Replace "column header" with "column heading" in everything from the line containing "You are a computer-use agent." down through the end of the records. Give those lines back otherwise unchanged, and leave the pictures out.

▶ _Pointing records for screenshots and pages_:
____________

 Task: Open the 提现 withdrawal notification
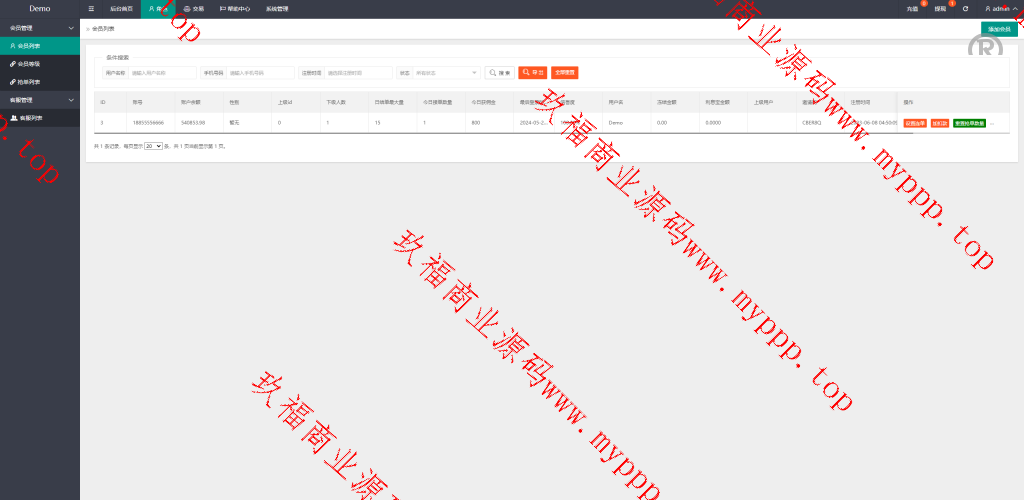(x=940, y=8)
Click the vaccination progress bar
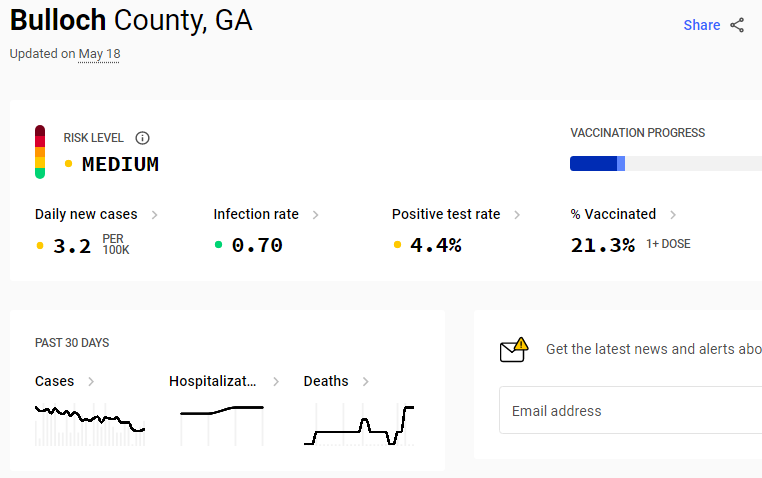Viewport: 762px width, 478px height. tap(666, 164)
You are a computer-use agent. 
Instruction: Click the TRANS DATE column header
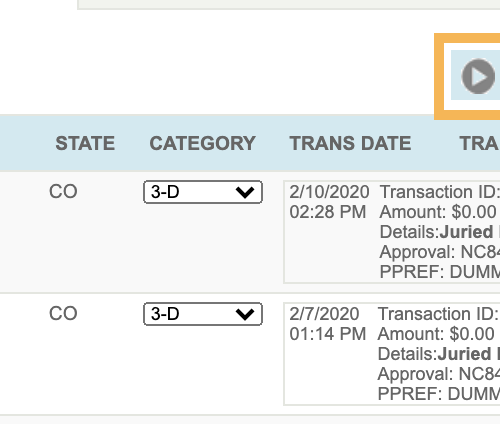pyautogui.click(x=350, y=143)
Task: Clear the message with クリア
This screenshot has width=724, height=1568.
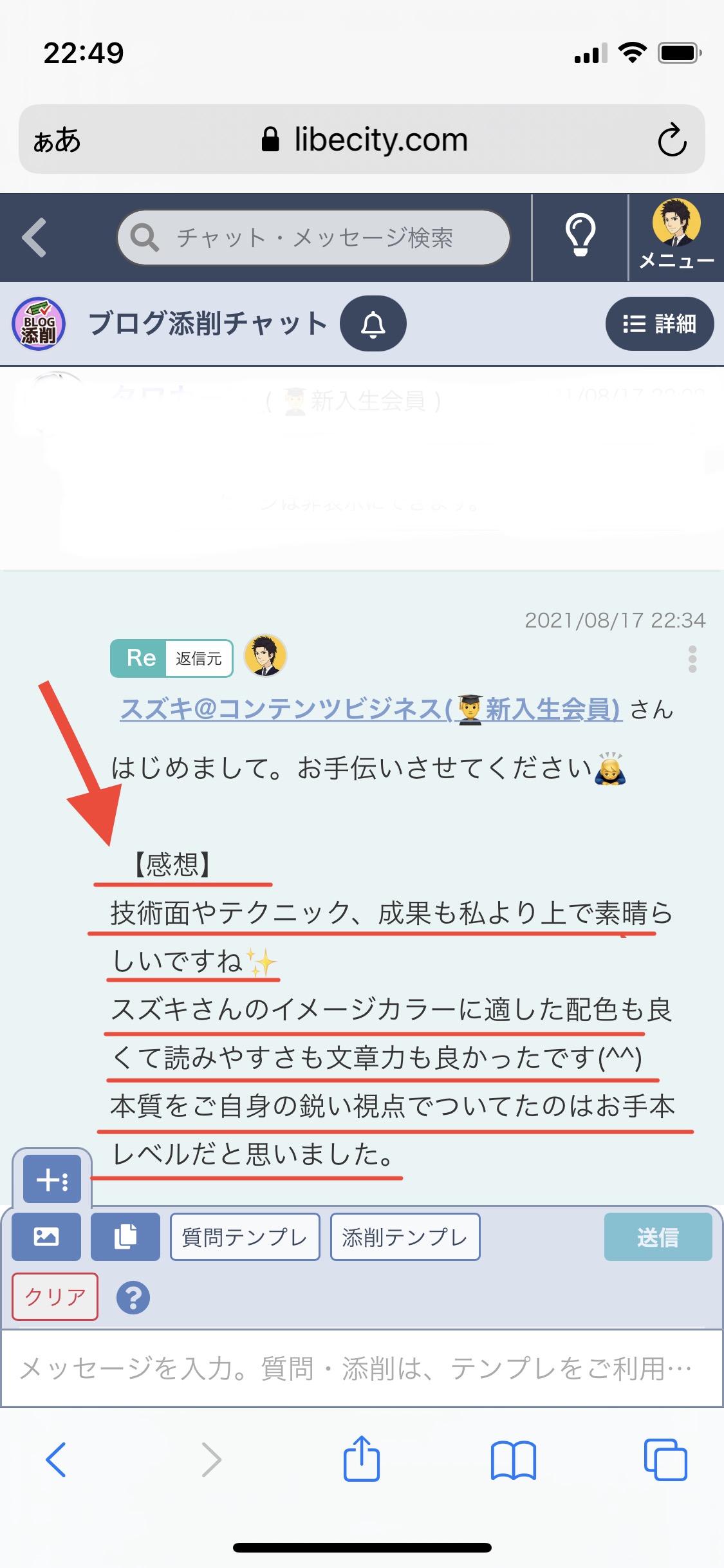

____________

▶ _Task result_:
You are a computer-use agent. 
Instruction: Click the TRANS DATE column heading
pyautogui.click(x=350, y=143)
Task: Clear the message with クリア
This screenshot has width=724, height=1568.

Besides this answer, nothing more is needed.